╭──

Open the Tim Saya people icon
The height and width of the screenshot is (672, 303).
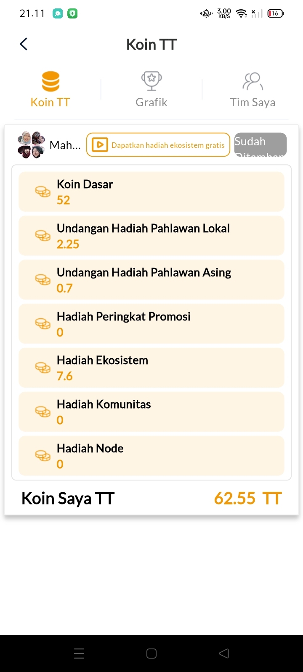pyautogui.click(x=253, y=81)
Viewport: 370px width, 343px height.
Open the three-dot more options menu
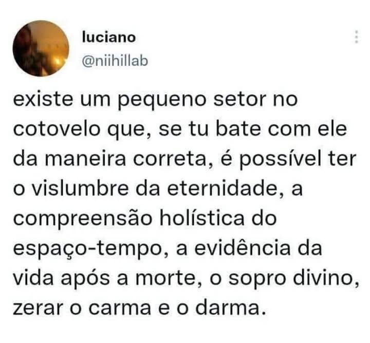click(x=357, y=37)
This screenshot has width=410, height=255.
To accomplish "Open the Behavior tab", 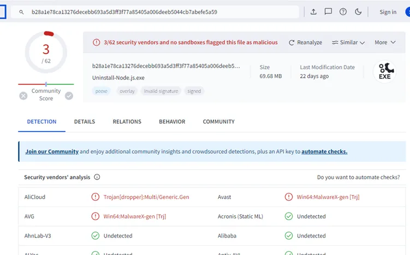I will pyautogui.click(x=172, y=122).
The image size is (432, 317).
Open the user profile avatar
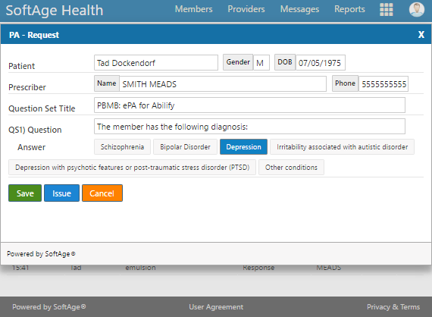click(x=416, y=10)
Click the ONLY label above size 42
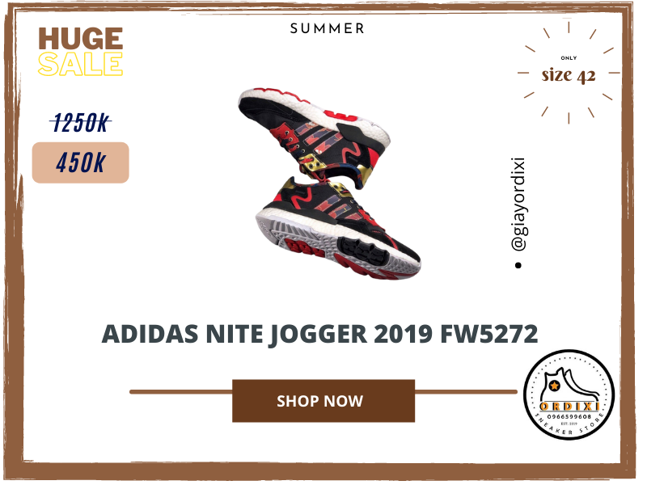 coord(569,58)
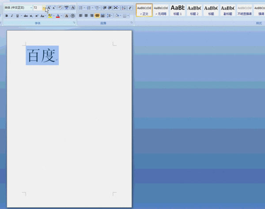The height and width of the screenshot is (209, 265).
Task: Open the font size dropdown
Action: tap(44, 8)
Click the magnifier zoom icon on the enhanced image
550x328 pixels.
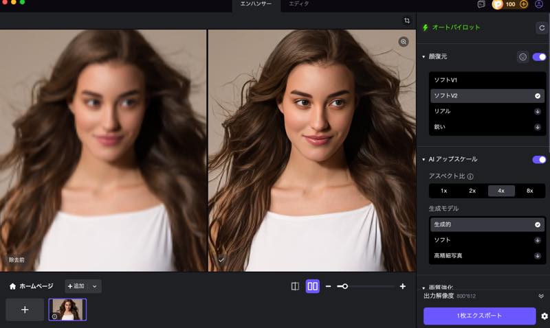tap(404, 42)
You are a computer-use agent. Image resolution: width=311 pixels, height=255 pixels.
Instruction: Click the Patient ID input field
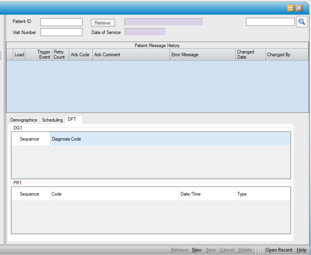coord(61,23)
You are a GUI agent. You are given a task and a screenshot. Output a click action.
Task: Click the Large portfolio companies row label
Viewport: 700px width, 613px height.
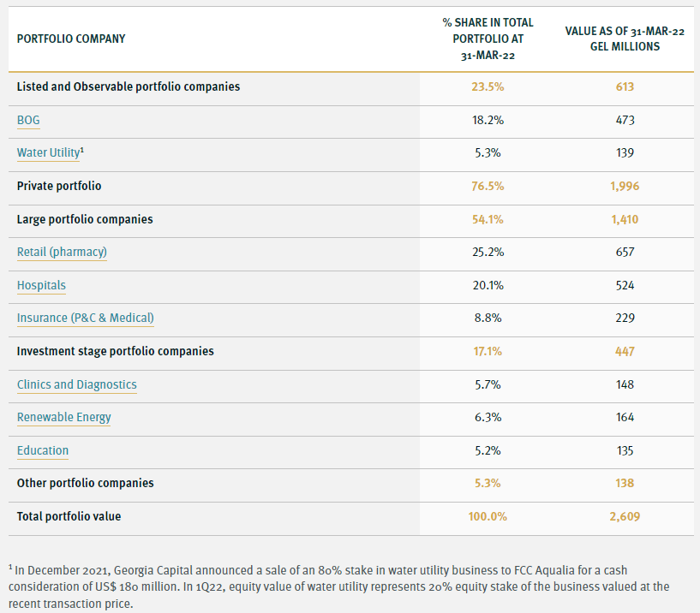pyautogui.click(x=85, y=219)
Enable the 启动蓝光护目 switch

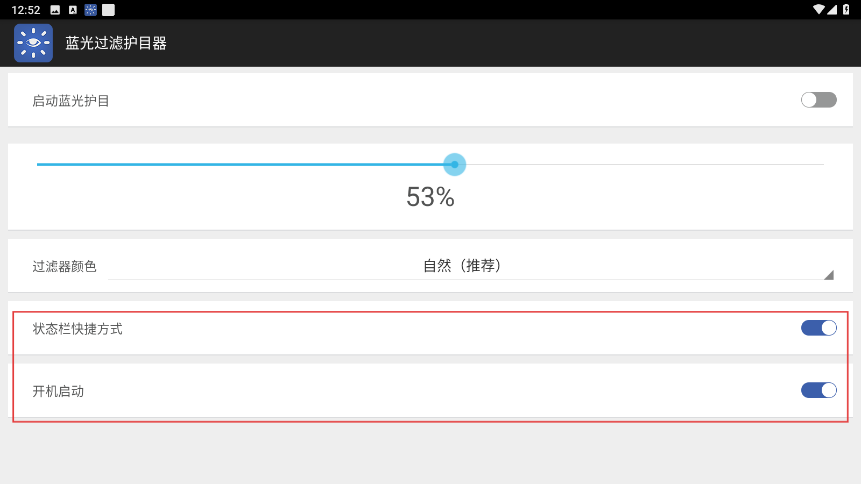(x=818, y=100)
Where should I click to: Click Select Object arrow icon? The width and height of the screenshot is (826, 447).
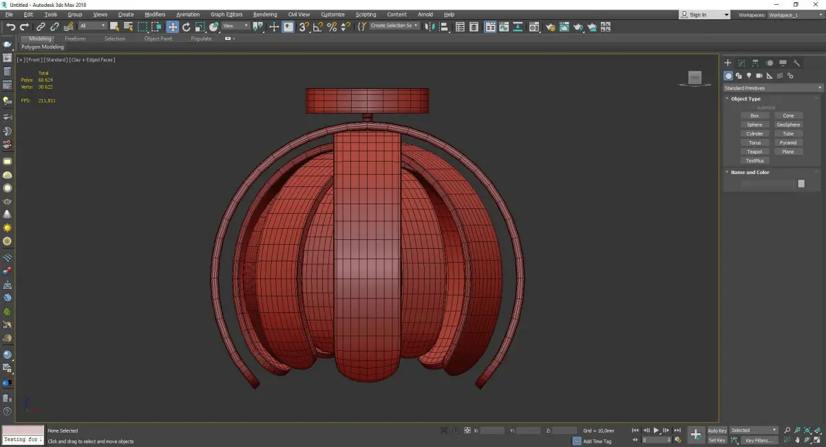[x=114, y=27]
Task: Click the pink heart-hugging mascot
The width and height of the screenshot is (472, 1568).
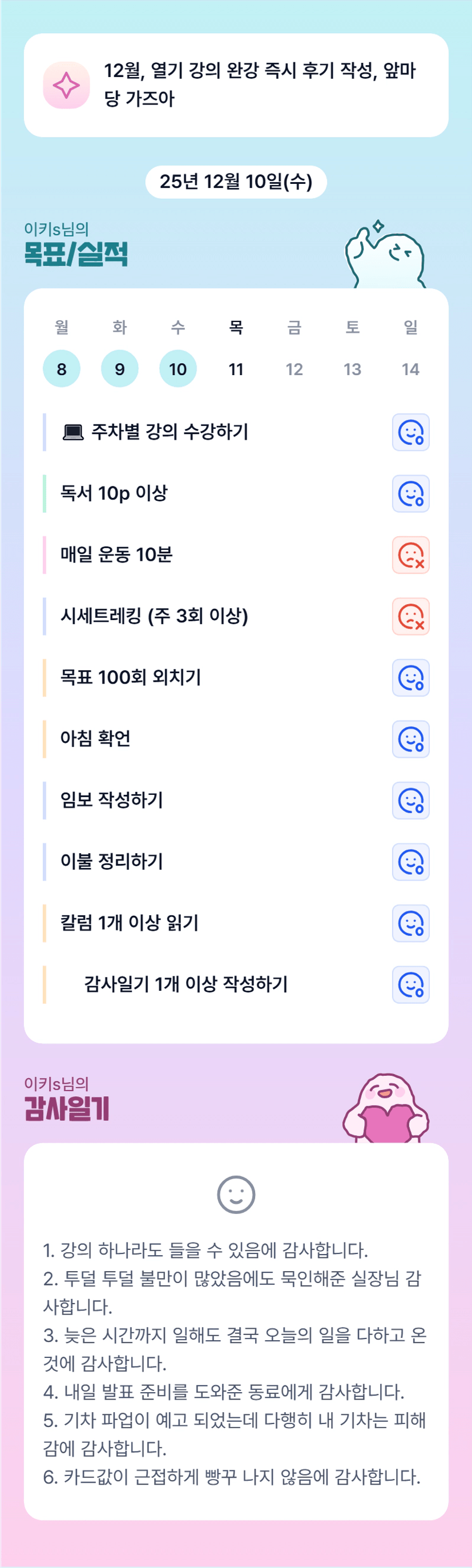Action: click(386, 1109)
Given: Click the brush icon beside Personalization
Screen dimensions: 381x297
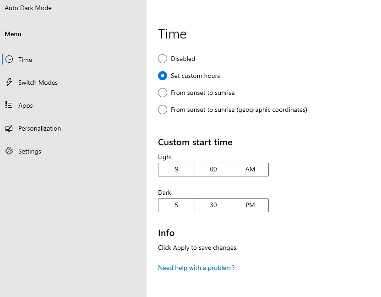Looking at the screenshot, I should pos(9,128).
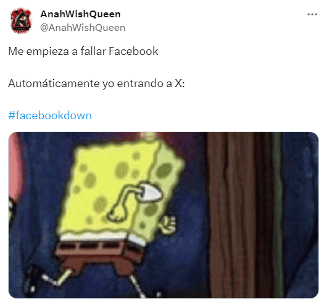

╰──

- _Exercise brief_: Show the lines of the records that contain the word "agent".

- _Task answer_:
You are a computer-use agent. Image resolution: width=311 pixels, height=255 pixels.
You are a GUI agent. You are given a task and a screenshot. Output a click action.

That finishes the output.